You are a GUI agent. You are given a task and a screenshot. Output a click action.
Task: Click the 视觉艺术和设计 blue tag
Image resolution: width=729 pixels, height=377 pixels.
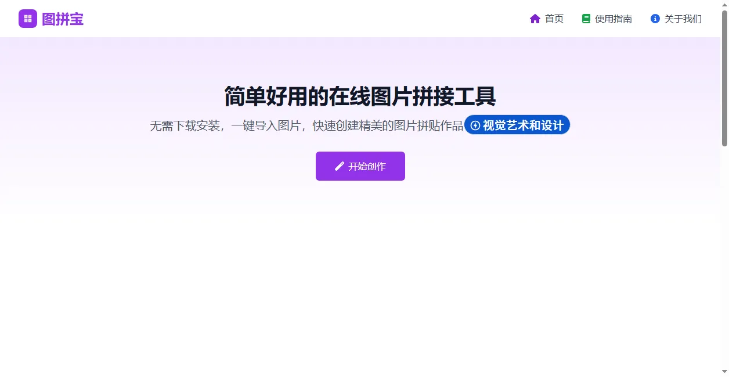(x=517, y=124)
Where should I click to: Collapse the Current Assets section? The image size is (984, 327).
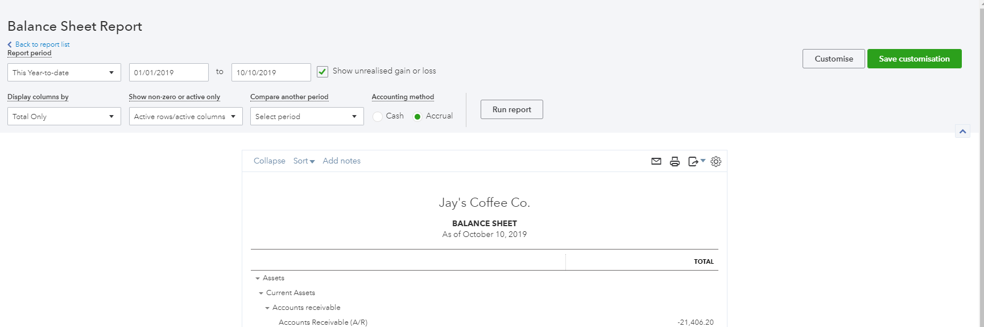click(x=261, y=293)
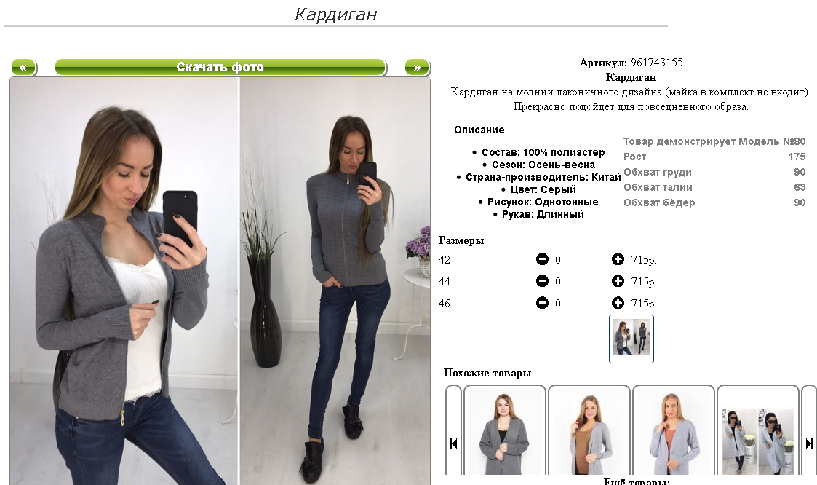The height and width of the screenshot is (485, 817).
Task: Go to previous photo with « button
Action: tap(24, 67)
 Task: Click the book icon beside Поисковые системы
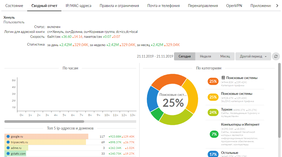[x=223, y=78]
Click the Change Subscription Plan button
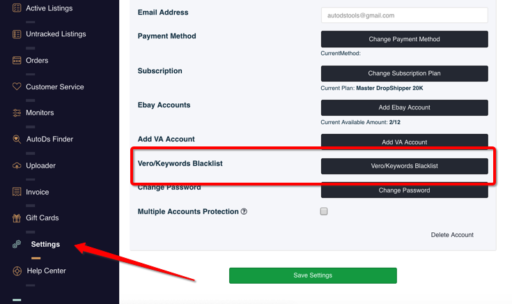 (404, 73)
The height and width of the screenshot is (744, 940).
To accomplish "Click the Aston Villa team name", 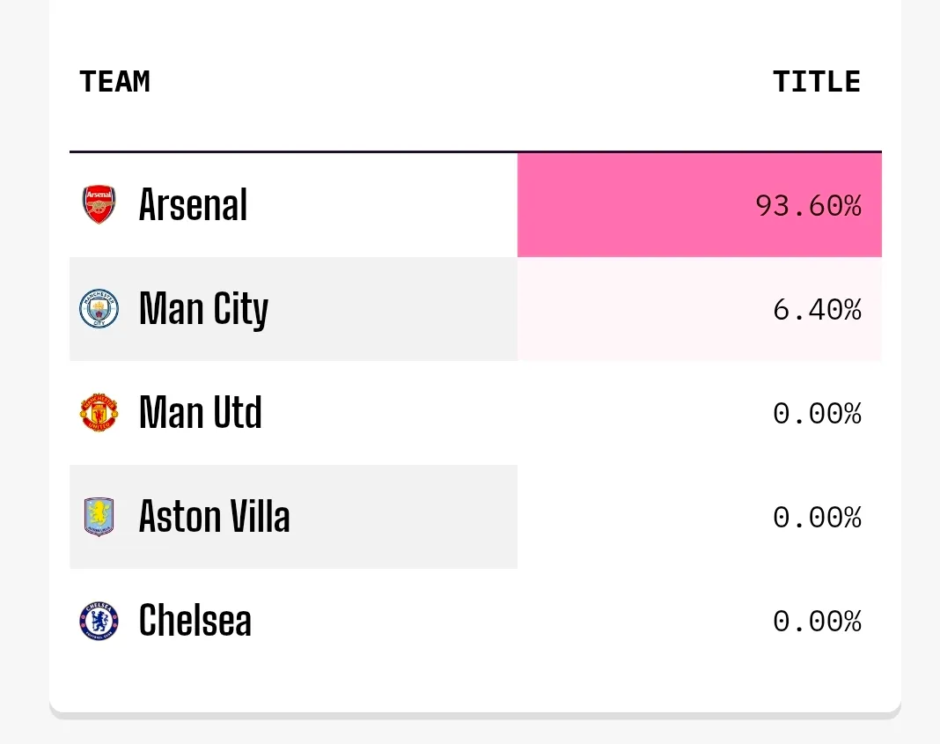I will [214, 517].
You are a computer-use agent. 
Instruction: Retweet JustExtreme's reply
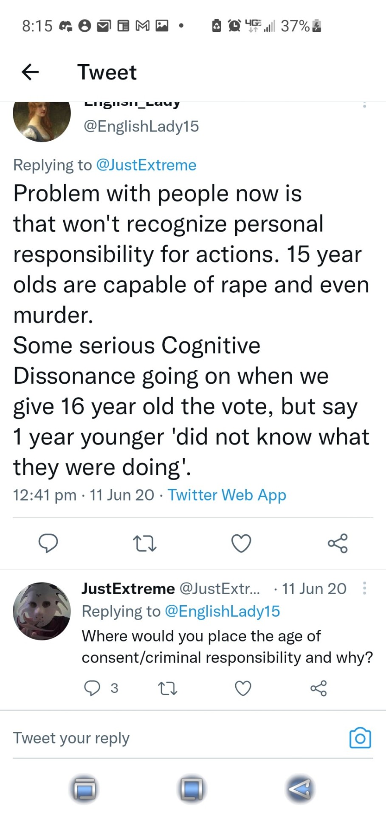pyautogui.click(x=167, y=688)
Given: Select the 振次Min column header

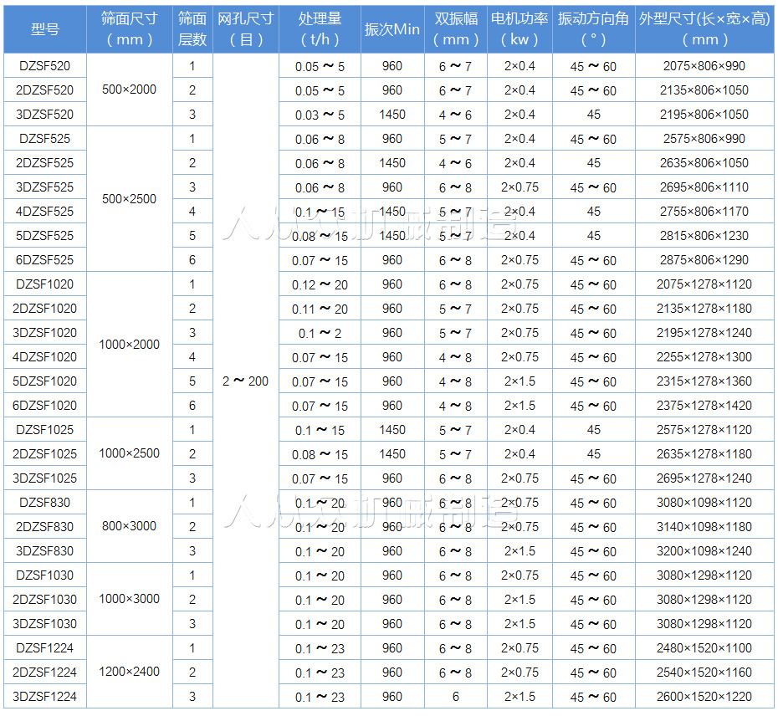Looking at the screenshot, I should coord(392,29).
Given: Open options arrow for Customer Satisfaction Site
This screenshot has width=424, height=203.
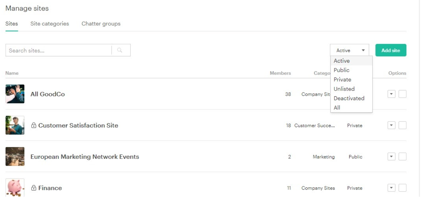Looking at the screenshot, I should click(391, 125).
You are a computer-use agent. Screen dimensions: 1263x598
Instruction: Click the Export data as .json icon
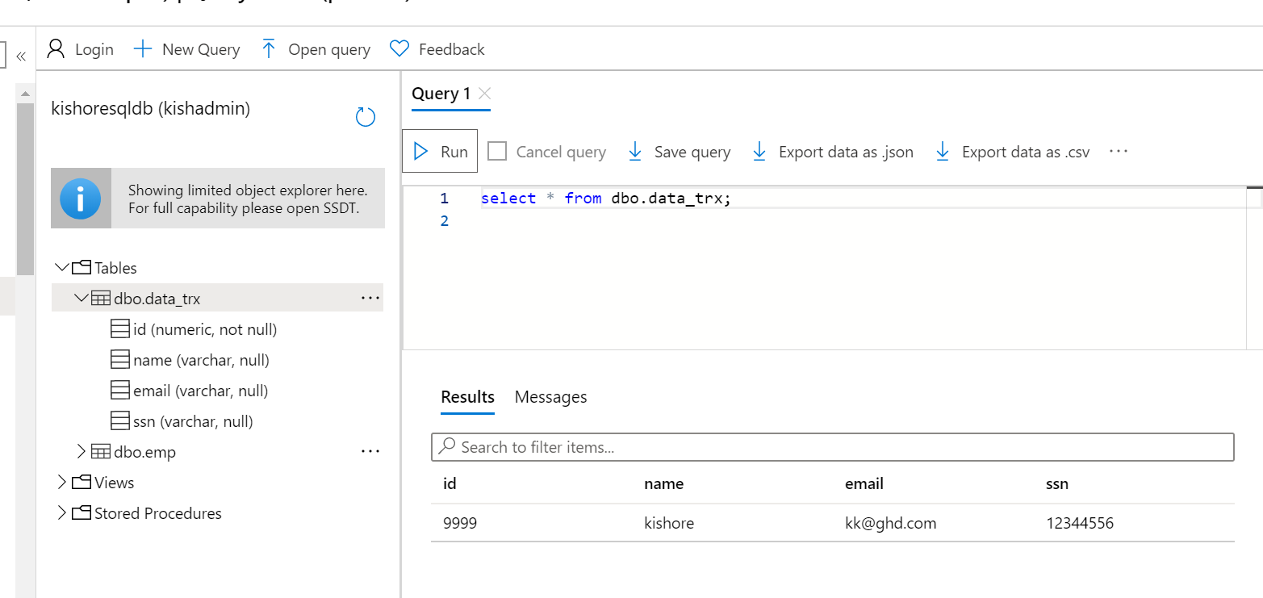(x=759, y=152)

• • • • • • •

Scan the records above for the word "agent". Show each line in which it appears.

You are a GUI agent. You are given a task and a screenshot. Output a click action.
You are a computer-use agent. 
You are a computer-use agent. Screen dimensions: 1263x598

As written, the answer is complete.